WRITTEN TASK: Reproduce the following lines without any changes.

>> START DATA SUPPLIED

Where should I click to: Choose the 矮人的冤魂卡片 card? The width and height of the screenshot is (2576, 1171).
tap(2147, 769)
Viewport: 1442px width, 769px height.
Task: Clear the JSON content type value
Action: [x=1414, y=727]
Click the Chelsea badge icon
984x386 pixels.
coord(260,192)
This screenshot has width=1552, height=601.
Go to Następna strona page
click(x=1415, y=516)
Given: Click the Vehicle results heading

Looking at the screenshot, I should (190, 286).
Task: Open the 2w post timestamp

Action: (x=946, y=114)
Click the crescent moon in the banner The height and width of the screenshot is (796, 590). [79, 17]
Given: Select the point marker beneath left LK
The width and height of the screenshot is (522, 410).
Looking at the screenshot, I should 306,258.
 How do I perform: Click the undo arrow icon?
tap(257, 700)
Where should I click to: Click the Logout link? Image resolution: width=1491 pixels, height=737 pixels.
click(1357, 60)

>> END DATA SUPPLIED

EXERCISE OUTPUT:
Where should I click to: Choose the 矮人的冤魂卡片 card? The width and height of the screenshot is (2576, 1171).
tap(2147, 769)
Viewport: 1442px width, 769px height.
Task: Clear the JSON content type value
Action: [x=1414, y=727]
Click the Chelsea badge icon
984x386 pixels.
coord(260,192)
This screenshot has width=1552, height=601.
Go to Następna strona page
click(x=1415, y=516)
Given: Click the Vehicle results heading

Looking at the screenshot, I should (190, 286).
Task: Open the 2w post timestamp

Action: (x=946, y=114)
Click the crescent moon in the banner The height and width of the screenshot is (796, 590). [79, 17]
Given: Select the point marker beneath left LK
The width and height of the screenshot is (522, 410).
Looking at the screenshot, I should 306,258.
 How do I perform: Click the undo arrow icon?
tap(257, 700)
Where should I click to: Click the Logout link? Image resolution: width=1491 pixels, height=737 pixels.
click(1357, 60)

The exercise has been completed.